The paper studies the properties of adversarial Bayes classifiers in binary classification, focusing on the one-dimensional case. It proposes new notions of 'uniqueness' and 'equivalence' for adversarial Bayes classifiers, which differ from the standard notions for non-adversarial Bayes classifiers. Key highlights: Defines 'equivalence up to degeneracy' as a new notion of equivalence for adversarial Bayes classifiers, and shows that this is an equivalence relation when the data distribution is absolutely continuous. Proves that in one dimension, any adversarial Bayes classifier is equivalent up to degeneracy to a 'regular' classifier, i.e. one that can be expressed as a union of disjoint intervals of length greater than 2ϵ. Derives necessary conditions characterizing the boundary points of these regular adversarial Bayes classifiers, generalizing the conditions for the standard Bayes classifier. Shows that as the perturbation radius ϵ increases, the regularity of adversarial Bayes classifiers improves in certain ways, such as the number of connected components decreasing. Provides examples illustrating that different adversarial Bayes classifiers can have varying levels of standard classification risk, suggesting the potential to mitigate the accuracy-robustness tradeoff through careful selection.

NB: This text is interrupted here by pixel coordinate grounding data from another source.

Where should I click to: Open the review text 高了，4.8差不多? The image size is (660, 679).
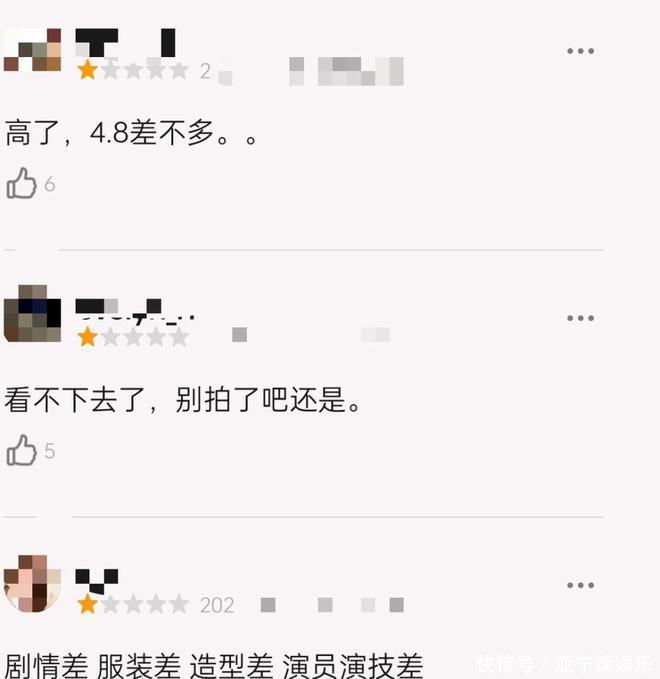(131, 133)
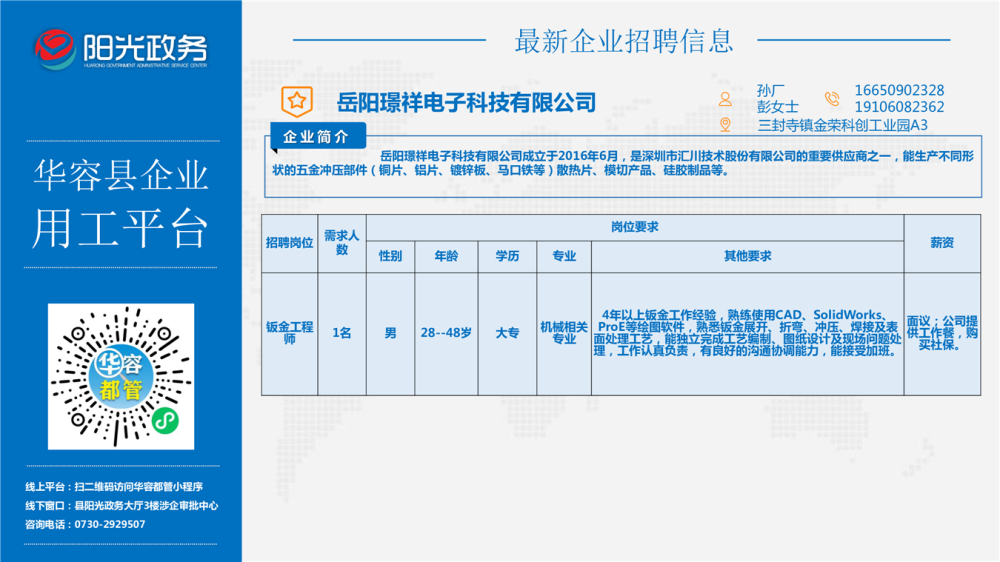1000x562 pixels.
Task: Click the 其他要求 column header
Action: [x=747, y=256]
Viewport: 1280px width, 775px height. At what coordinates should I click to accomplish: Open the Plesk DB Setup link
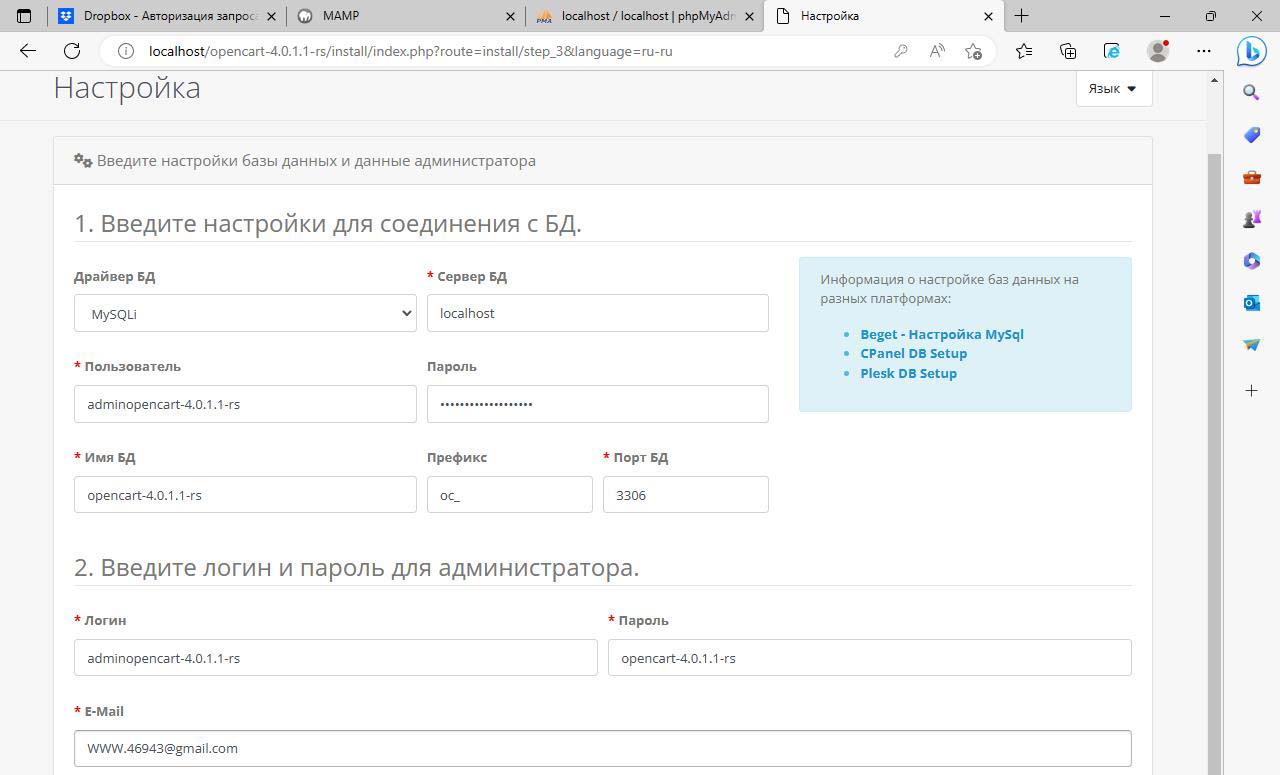pos(908,373)
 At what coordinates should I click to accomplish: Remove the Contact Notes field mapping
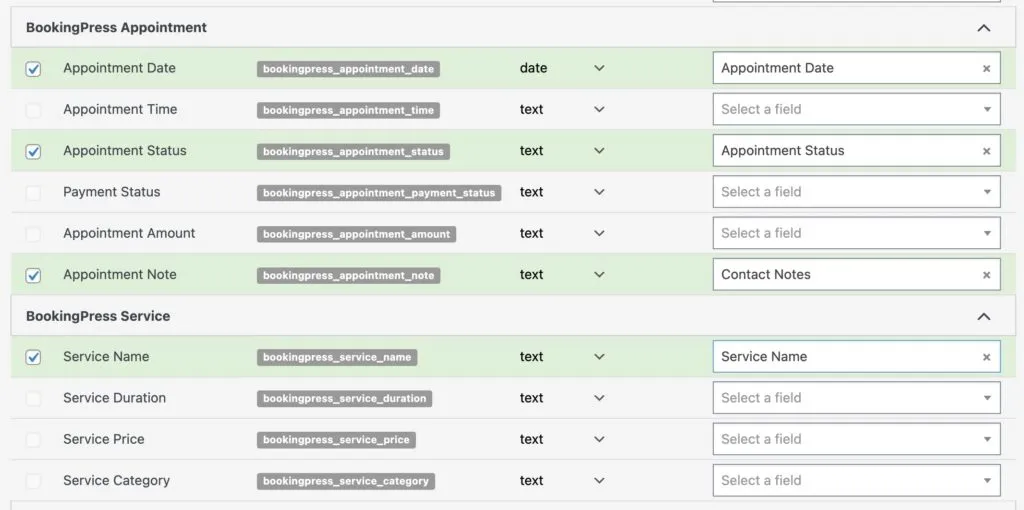986,275
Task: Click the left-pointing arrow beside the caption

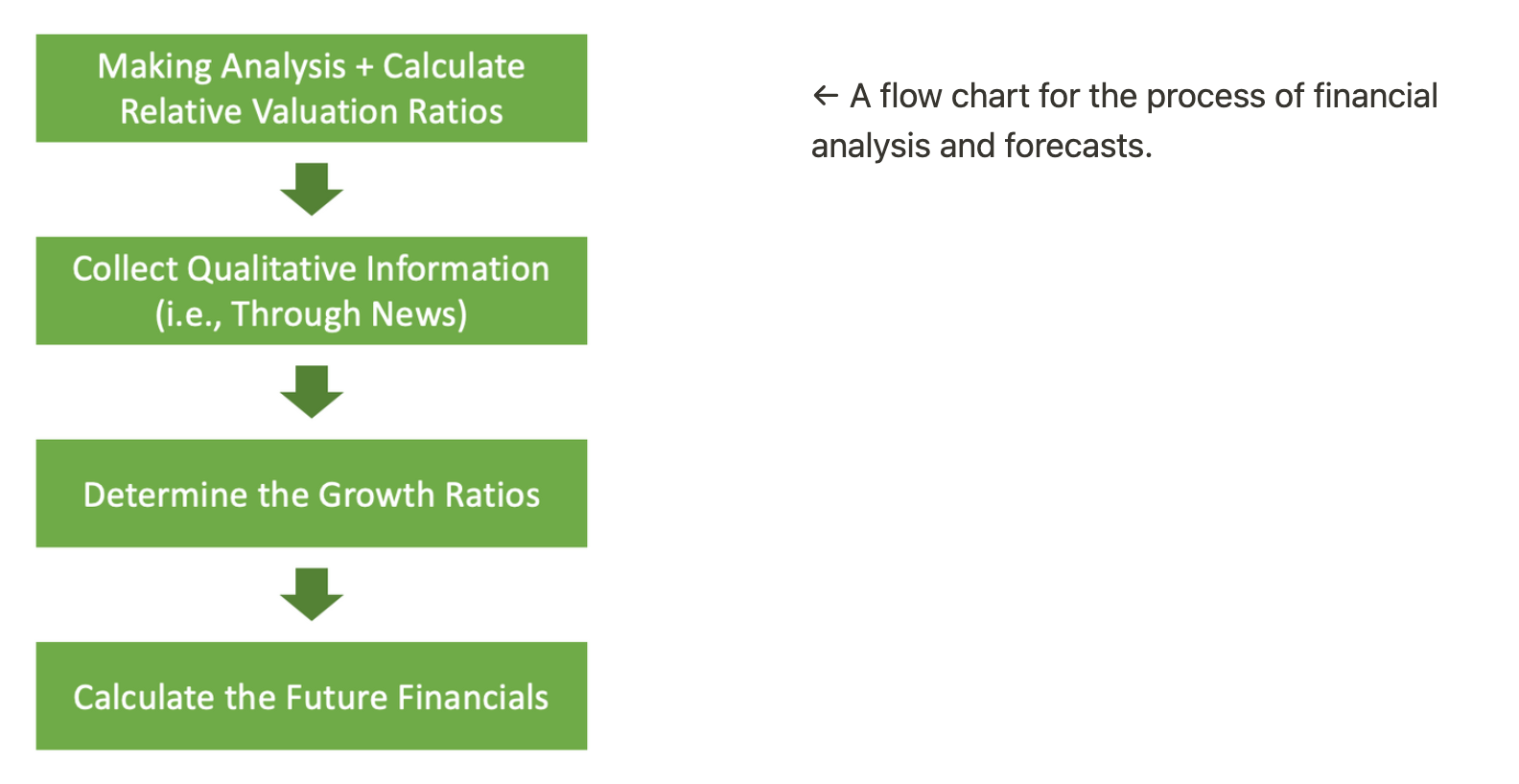Action: point(826,95)
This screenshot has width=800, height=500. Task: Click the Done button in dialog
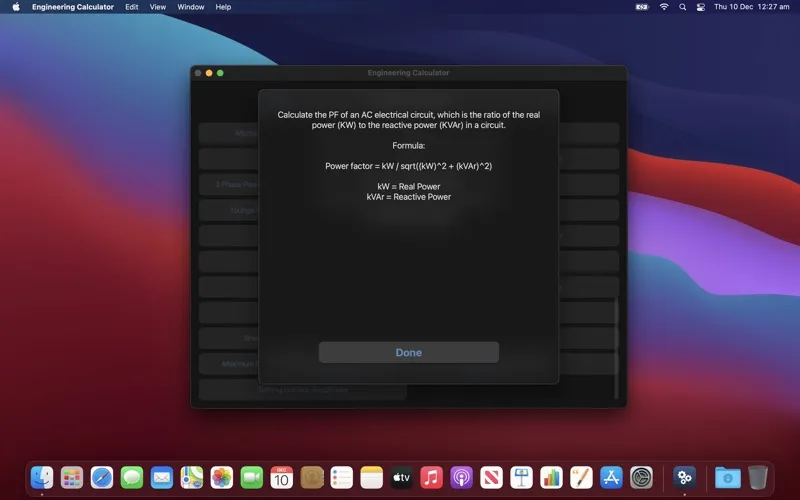(x=408, y=352)
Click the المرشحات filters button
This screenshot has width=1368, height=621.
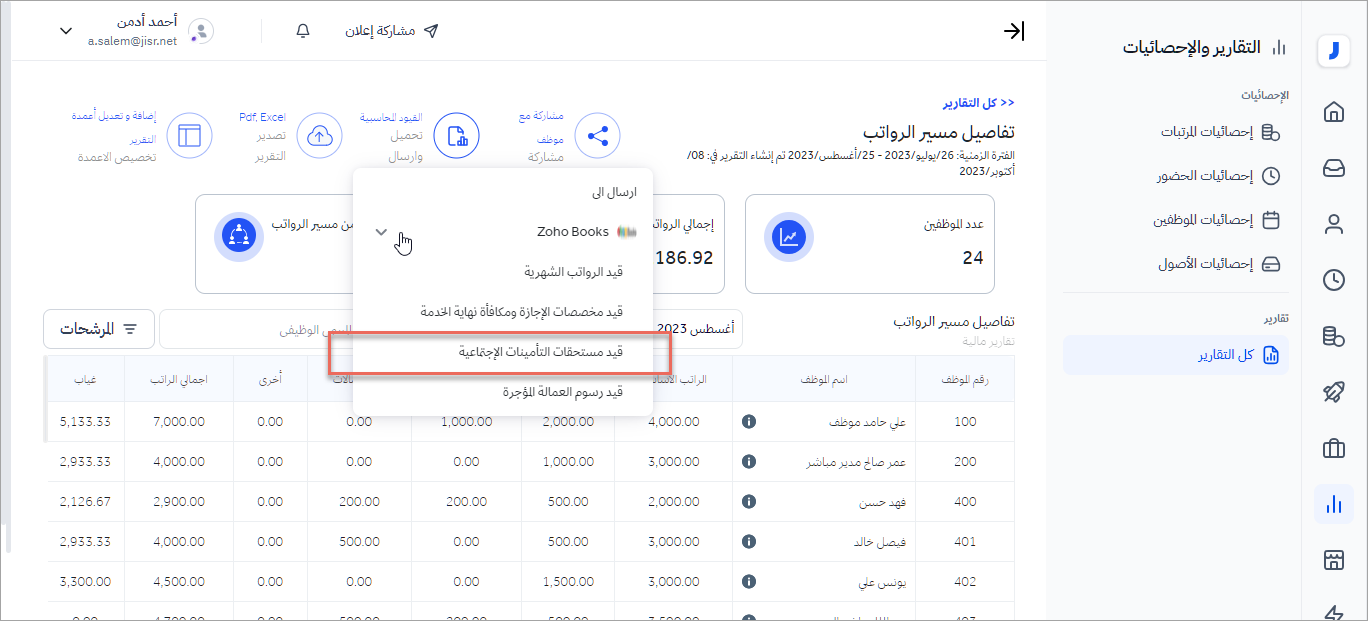point(98,329)
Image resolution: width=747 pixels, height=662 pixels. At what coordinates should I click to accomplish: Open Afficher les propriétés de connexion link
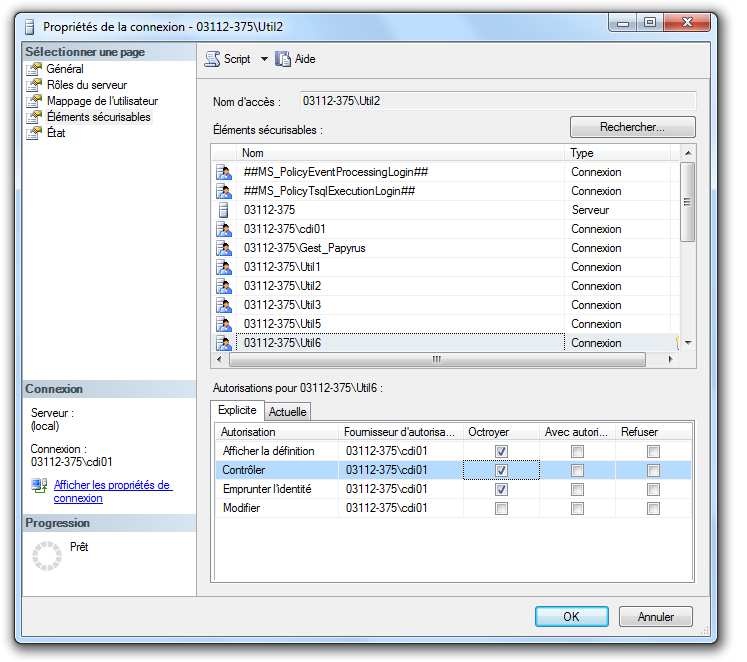pyautogui.click(x=112, y=491)
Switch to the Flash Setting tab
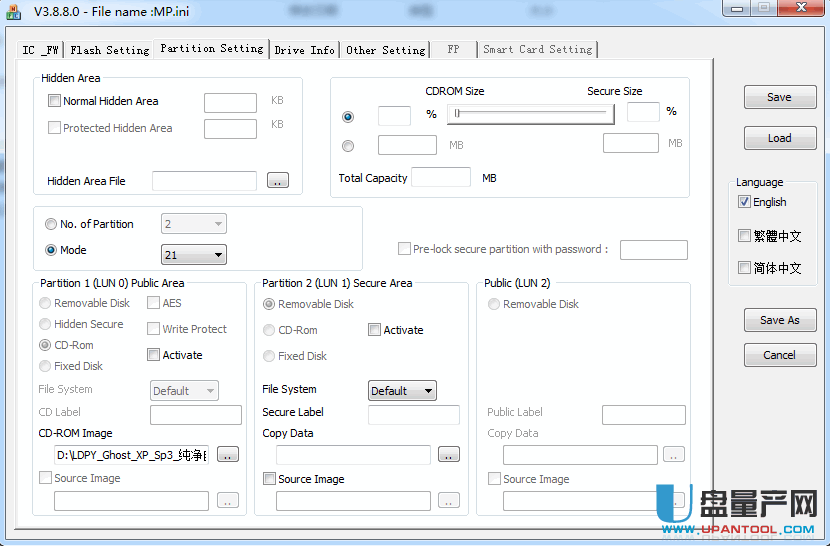Screen dimensions: 830x546 [x=110, y=50]
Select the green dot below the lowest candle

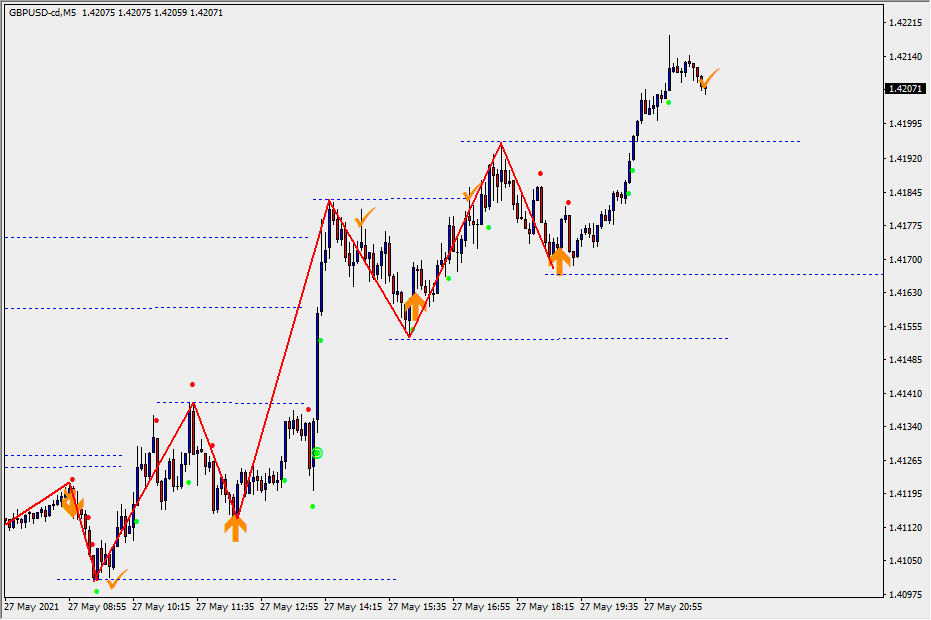tap(97, 591)
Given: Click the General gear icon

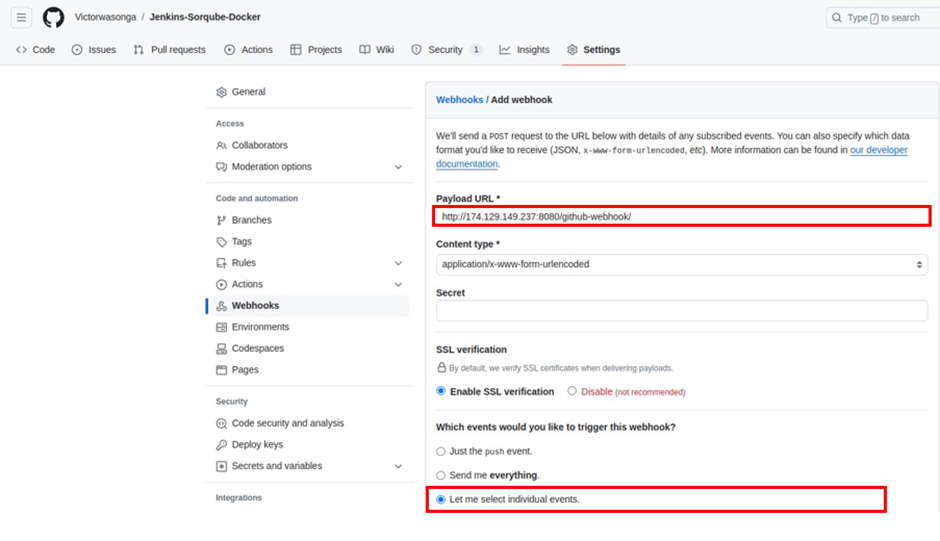Looking at the screenshot, I should point(221,92).
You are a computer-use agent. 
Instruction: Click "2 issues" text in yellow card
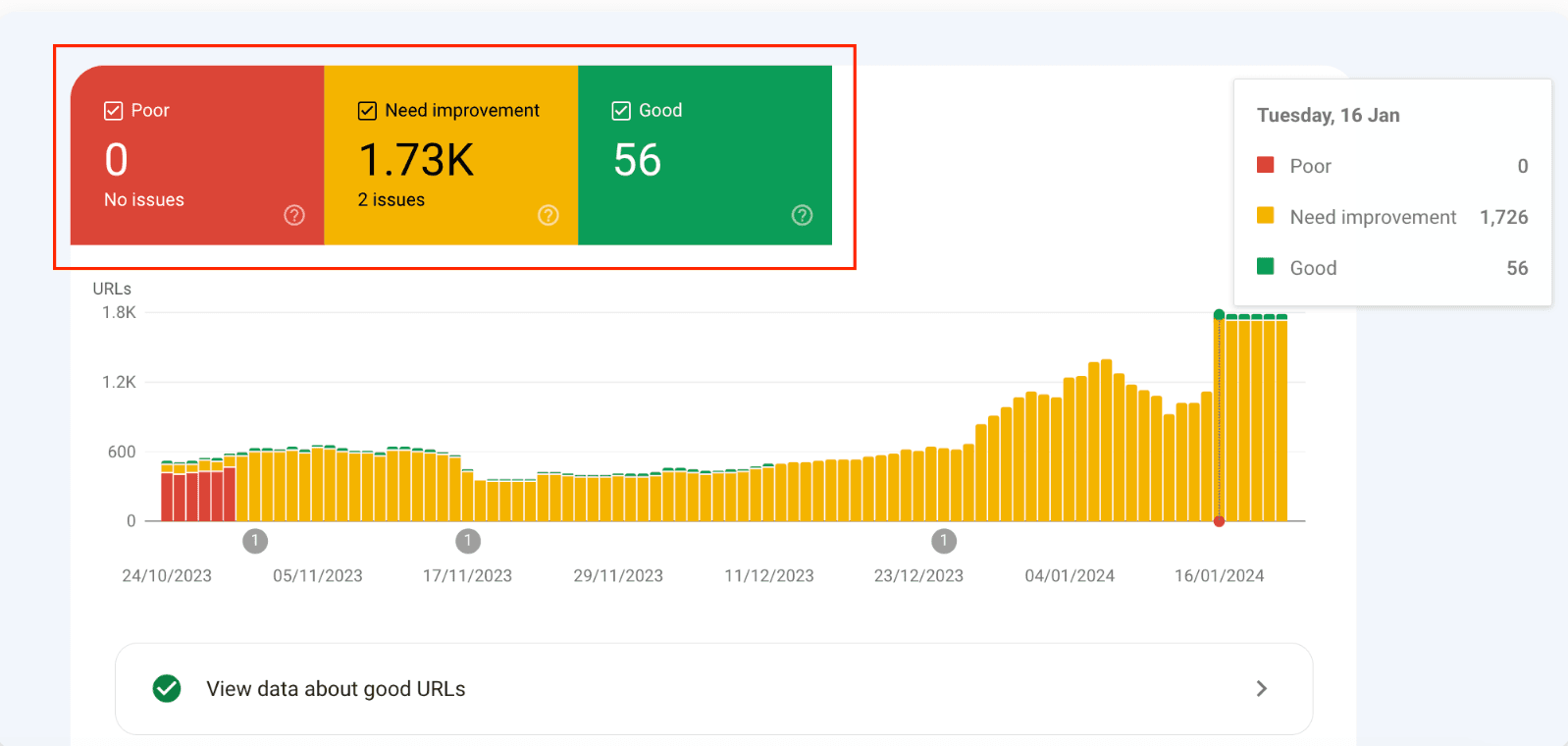click(x=391, y=200)
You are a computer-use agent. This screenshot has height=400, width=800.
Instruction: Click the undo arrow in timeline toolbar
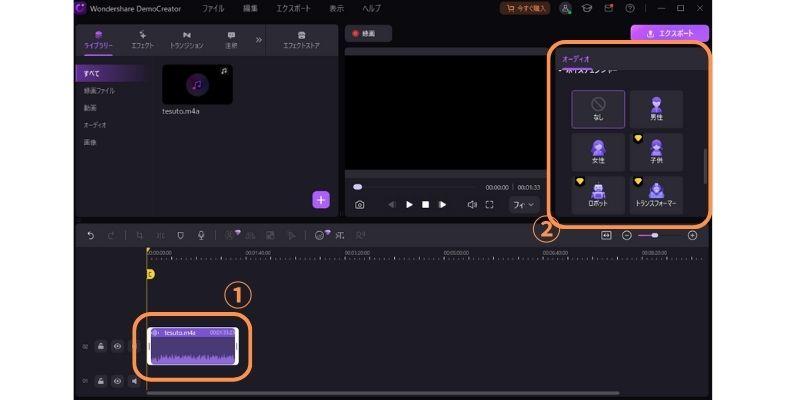tap(90, 235)
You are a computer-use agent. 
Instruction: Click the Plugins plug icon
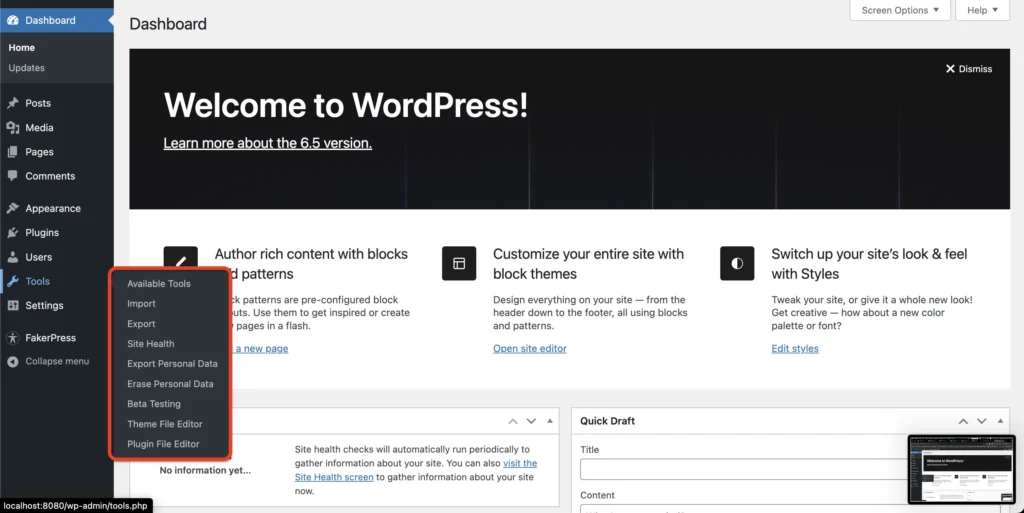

"The adversarial classification risk can be expressed as: Rϵ(A) = ∫ 1(AC)ϵdP1 + ∫ 1AϵdP0" "The minimax theorem relates the minimal adversarial risk to a dual problem: inf_A Rϵ(A) = sup_{P'_0 ∈ B∞ϵ(P0), P'_1 ∈ B∞ϵ(P1)} ̄R(P'_0, P'_1)"

"Prior work shows that there always exists minimizers to (2.5), referred to as adversarial Bayes classifiers." "Theorem 2.2 states that when p0, p1 are well-behaved, the necessary condition (2.8) holds for sufficiently small ϵ." "Theorem 3.5 states that in one dimension, any adversarial Bayes classifier is equivalent up to degeneracy to a 'regular' adversarial Bayes classifier."